The Shadow Whose Prey the Hunter Becomes nous rappelle que les institutions démocratiques elles-mêmes, dont le conseil communal n’est que le truchement, semblent partir à la dérive. Selon Helena Grehan, chercheuse en art du théâtre, The Shadow Whose Prey the Hunter Becomes attire notre attention sur la nécessité d’encourager une nouvelle forme de réciprocité au sein de nos institutions politiques, et de le pratiquer au sein de toutes nos communautés. Elle plaide pour un engagement éthique qu’elle appelle l’écoute lente. « C’est une manière d’écouter qui résiste aux modes dominants, qui ne s’intéresse pas à l’absorption superficielle, mais cherche au contraire à être en phase avec ce qui est dit, et la manière dont c’est dit ou amené, avant d’envisager une quelconque manière de répondre. » Elle affirme qu’il faut du silence, qu’il faut prendre le temps, qu’il faut de l’empathie et une attention aux autres respectueuse et sensible. Pour elle, la discussion multidimensionnelle sur les questions de diversité, d’aptitude et de subjectivité présentée dans la pièce « incarne la nécessité – vraiment prégnante – de pratiquer l’écoute lente ». Elle note que la dramaturgie, en s’appuyant sur les conversations haletantes entre comédien·nes, trace une voie qui « fait écho ou renforce le besoin d’un ralentissement de la communication et de la réponse ». Partant, c’est l’exposition de leur vulnérabilité et la manière directe des comédien·nes de trouver des réponses à la complexité de leur situation qui offrent une représentation opérante de la résistance à la démagogie autoritaire.

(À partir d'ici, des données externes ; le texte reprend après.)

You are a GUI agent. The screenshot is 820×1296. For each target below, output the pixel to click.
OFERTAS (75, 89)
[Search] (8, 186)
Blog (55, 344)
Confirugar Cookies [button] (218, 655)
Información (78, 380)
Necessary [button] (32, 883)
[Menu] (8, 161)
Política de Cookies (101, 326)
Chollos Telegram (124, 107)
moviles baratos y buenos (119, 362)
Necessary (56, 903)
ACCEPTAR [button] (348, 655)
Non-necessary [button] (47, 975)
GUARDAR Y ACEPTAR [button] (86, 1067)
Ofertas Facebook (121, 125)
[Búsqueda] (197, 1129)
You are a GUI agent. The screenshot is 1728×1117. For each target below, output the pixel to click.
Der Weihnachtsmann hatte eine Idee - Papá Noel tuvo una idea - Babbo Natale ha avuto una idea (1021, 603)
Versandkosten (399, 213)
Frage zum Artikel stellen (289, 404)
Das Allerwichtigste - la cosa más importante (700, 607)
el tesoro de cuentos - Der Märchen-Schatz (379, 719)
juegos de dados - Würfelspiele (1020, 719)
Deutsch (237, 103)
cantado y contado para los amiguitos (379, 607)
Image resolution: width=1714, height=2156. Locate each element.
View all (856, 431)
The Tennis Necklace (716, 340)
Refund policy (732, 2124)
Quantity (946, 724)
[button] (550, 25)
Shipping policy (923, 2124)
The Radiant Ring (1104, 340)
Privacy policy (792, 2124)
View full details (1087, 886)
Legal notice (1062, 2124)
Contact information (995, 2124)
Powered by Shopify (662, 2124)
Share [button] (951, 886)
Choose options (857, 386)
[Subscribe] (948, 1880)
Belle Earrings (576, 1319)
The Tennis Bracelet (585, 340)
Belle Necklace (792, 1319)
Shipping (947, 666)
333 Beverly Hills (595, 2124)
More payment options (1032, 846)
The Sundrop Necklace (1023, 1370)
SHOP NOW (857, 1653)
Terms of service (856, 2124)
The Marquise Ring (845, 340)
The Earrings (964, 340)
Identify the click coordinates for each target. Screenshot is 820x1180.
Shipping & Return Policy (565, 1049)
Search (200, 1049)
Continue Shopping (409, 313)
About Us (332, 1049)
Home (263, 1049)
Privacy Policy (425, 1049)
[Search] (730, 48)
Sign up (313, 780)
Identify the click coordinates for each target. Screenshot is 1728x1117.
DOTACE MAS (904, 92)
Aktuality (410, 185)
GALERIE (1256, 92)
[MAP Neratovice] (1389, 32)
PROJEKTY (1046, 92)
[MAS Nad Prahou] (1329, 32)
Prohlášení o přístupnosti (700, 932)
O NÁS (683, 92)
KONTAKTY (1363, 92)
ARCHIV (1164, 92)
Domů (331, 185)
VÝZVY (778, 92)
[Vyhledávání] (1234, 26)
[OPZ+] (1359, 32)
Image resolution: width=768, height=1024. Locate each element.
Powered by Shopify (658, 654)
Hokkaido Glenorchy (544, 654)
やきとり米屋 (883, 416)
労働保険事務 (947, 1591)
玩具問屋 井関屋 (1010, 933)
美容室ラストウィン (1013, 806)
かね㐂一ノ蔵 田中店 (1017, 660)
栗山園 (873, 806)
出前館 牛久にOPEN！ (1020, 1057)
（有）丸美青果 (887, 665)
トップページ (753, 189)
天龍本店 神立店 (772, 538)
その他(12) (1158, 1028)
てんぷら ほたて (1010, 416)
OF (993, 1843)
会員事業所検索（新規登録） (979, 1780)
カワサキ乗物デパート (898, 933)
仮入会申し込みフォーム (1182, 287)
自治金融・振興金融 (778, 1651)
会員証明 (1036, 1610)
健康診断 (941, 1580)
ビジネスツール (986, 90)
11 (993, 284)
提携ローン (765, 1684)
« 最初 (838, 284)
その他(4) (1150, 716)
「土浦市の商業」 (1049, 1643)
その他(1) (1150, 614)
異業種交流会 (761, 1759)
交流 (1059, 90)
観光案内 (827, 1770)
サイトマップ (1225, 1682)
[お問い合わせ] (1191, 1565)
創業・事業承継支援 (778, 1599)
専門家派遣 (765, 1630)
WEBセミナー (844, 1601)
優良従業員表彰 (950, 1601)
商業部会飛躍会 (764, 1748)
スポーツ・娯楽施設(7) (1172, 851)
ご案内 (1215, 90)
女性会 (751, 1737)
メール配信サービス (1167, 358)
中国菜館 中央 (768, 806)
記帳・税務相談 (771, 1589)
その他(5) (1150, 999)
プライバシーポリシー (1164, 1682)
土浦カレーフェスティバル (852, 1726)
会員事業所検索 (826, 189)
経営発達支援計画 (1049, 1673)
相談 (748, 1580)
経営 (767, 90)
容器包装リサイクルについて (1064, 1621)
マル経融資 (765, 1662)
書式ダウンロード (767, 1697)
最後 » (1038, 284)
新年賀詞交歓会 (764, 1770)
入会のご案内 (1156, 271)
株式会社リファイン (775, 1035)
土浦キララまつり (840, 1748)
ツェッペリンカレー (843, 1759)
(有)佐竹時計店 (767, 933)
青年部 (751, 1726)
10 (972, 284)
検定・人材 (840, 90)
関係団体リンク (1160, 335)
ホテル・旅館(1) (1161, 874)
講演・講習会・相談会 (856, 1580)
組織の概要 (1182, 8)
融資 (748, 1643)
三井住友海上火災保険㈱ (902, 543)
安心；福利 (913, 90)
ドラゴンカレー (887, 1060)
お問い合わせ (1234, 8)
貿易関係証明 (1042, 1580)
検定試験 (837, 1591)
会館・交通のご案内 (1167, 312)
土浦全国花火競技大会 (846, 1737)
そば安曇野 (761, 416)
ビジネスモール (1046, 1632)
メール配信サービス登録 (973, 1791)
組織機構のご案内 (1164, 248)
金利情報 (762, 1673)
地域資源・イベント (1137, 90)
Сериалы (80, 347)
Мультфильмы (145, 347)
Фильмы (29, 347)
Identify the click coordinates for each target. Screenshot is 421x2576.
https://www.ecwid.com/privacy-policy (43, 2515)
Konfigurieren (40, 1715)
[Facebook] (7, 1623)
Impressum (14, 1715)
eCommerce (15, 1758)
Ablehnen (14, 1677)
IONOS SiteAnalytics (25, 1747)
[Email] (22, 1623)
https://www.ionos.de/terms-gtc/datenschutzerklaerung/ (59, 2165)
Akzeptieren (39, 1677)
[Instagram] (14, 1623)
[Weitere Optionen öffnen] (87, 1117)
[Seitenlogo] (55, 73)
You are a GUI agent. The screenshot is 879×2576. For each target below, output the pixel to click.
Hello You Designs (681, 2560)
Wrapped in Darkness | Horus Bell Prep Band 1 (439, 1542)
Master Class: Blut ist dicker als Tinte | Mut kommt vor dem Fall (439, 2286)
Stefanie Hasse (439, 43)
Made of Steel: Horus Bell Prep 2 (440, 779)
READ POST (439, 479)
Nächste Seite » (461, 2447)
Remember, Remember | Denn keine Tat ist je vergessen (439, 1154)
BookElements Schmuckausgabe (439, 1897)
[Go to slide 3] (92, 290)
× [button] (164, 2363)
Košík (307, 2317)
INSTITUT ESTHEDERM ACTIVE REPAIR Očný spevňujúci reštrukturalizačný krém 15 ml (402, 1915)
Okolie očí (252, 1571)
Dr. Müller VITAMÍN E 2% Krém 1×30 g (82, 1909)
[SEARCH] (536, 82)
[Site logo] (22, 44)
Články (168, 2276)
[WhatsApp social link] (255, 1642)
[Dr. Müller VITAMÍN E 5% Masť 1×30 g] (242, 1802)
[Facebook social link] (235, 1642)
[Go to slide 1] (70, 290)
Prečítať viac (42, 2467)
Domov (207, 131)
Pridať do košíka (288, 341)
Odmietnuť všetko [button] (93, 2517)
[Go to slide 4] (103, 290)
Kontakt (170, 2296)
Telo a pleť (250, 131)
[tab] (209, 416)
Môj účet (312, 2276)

En mettant en scène une politique d’écoute lente, la performance nous rappelle la nécessité de préserver le bon fonctionnement de la démocratie, même si les façons d’y parvenir ne sont pas claires. En réalité, c’est dans le côté brouillon et la profondeur des discussions de la pièce que naît la résistance à l’absolutisme de politiques antidémocratiques.
C’est aussi un appel à une chose plus vaste qu’une assemblée politique. La réciprocité pourrait sauver la démocratie, mais ce faisant, elle révèle la nécessité de créer d’autres modes de réciprocité tel que celui d’être à l’écoute de l’environnement et de l’effondrement humain au sein du sémio-capitalisme. Le rituel de « Gratitude à notre pays » sur lequel s’ouvre la pièce n’est dès lors pas seulement une invitation à la réconciliation, c’est aussi une manière d’être à l’écoute des histoires précaires des gens et du pays.
The Shadow Whose Prey the Hunter Becomes ne comporte ni fausses prises de conscience, ni résolutions. Le sentiment général à l’issue de la réunion est résumé par le personnage de Simon (Simon Laherty) lorsqu’il parle des personnes présentes : « Iels ne comprennent rien ». Ce à quoi Scott répond : « Leur compréhension est douce ». Pour le critique de théâtre Cameron Woodhead, cette assemblée est « une exploration philosophique de quelques-unes des défaillances inextricables de l’imagination humaine. » Ou, pour le dire autrement, elle dresse le constat de notre incapacité à imaginer autre chose que la situation dans laquelle nous nous trouvons, même si tout le monde sait qu’elle est funeste.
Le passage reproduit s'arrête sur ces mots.